Pode repetir, sem alterar nada, o trecho do texto sobre a proibição da propaganda de bebidas alcoólicas, tudo o que vai de "Luiz Felipe Pondé*" até "meios de comunicação?"?

======== Fonte ========

Luiz Felipe Pondé*
E os idiotas do bem atacam de novo. Você não sabe o que é um idiota do
bem? Explico: é alguém que tem certeza de participar do grupo que salva o
mundo. Mas essa categoria contemporânea tem subespecificações. Hoje,
vamos analisar uma delas.
Você sabia que tem gente por aí apoiando a proibição de propagandas de bebidas alcoólicas nos meios de comunicação?
Um dos traços desse subtipo de idiotas do bem é gozar com leis que
incidem sobre hábitos e costumes. No caso do álcool, se eles pudessem,
votariam a favor do retorno da "prohibition" –lei seca americana que deu
impulso ao crime organizado.
O que está por detrás dessa ideia de proibir a propaganda de álcool é
uma mentalidade totalitária. Uma coisa que rapidamente esquecemos é que
toda forma de repressão vê a si mesma como uma forma do bem instituído
na norma.
Daqui a pouco se proibirá a publicidade de carros (causam acidentes),
aviões (caem), batom (dá vontade de beijar a boca das mulheres e isso
pode ser anti-higiênico), churrascaria (colesterol), café (causa
ansiedade), xampus (os cabelos reais nunca são tão lindos quantos os das
propagandas), bolas de futebol (os meninos podem cair e quebrar a
perna), livros (existem livros que propõem coisas absurdas), telefonia
celular (já se fala em pessoas viciadas em celulares), televisão
(crianças podem ver coisas erradas na televisão), computadores (a
internet é incontrolável), turismo (pessoas podem pegar infecção
intestinal viajando), água (pode estar contaminada), metrô (pode
descarrilar), ônibus (capotam)... A lista é cansativa, como tudo que
brota da alma dos idiotas do bem quando resolvem salvar o mundo de nós
mesmos.
O ódio à espécie humana é comum em quem é intolerante à contingência. Às
vezes, a intolerância vem disfarçada de amor ao próximo e à sociedade.
A "sujeira" humana é insuportável para os idiotas do bem que sonham com
um mundo em que apenas eles possam viver e tudo seja limpinho.
O objetivo é estabelecer um controle absoluto de tudo na vida, matá-la
em nome desse controle. A contingência, inimiga mortal das almas
pequenas, é o foco de leis como essa: proibindo a publicidade de bebidas
alcoólicas, os idiotas do bem entendem que controlarão o uso de álcool.
Recomendo, fortemente, para essas almas pequenas, a leitura do
maravilhoso "Antifrágil", de Nassim Nicholas Taleb, publicado no Brasil
pelo selo Best Business, da editora Record.

======== Conteúdo dos dados ========

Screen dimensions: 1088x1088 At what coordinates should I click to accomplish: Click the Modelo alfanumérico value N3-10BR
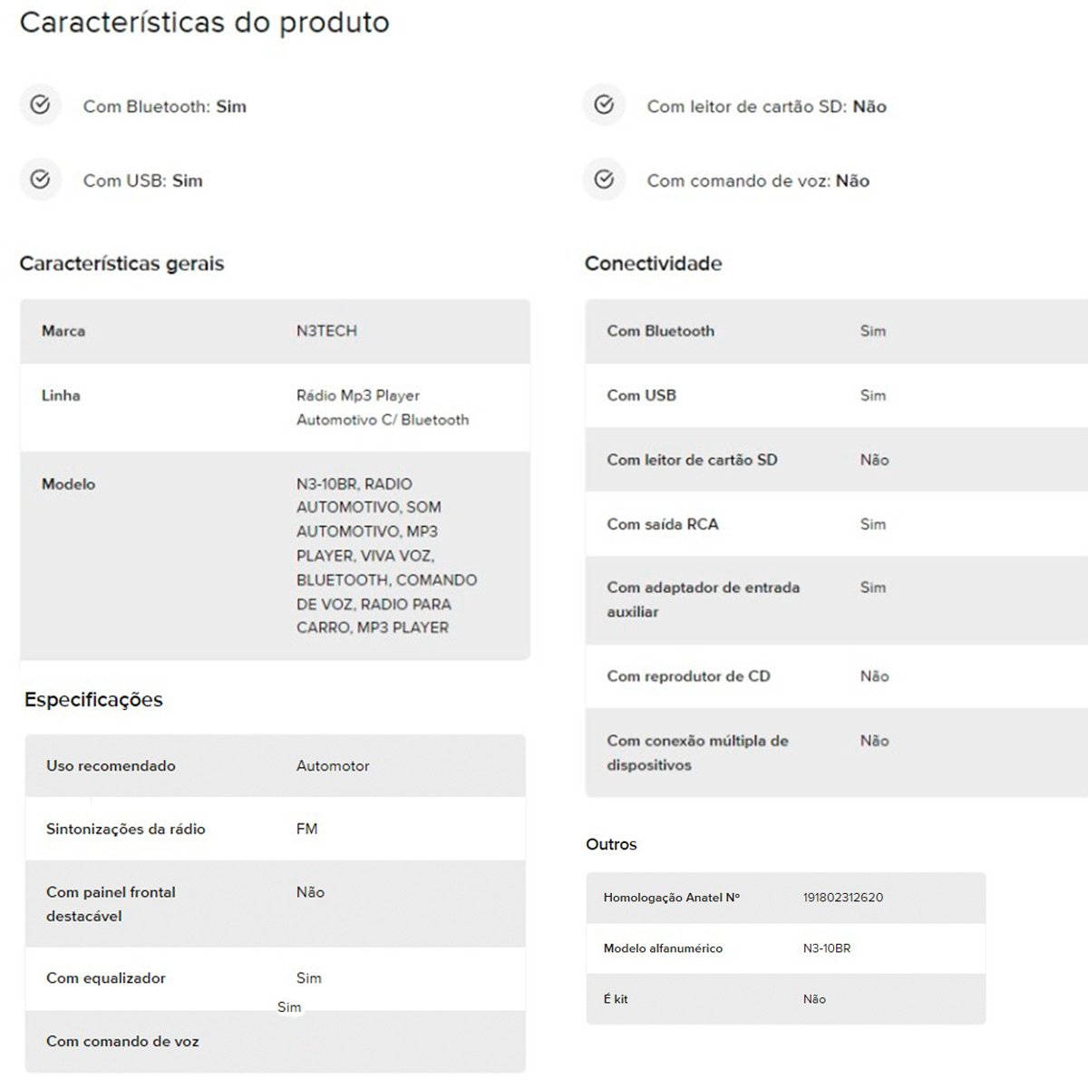pos(826,948)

========

Resposta da tarefa:
Luiz Felipe Pondé*
E os idiotas do bem atacam de novo. Você não sabe o que é um idiota do
bem? Explico: é alguém que tem certeza de participar do grupo que salva o
mundo. Mas essa categoria contemporânea tem subespecificações. Hoje,
vamos analisar uma delas.
Você sabia que tem gente por aí apoiando a proibição de propagandas de bebidas alcoólicas nos meios de comunicação?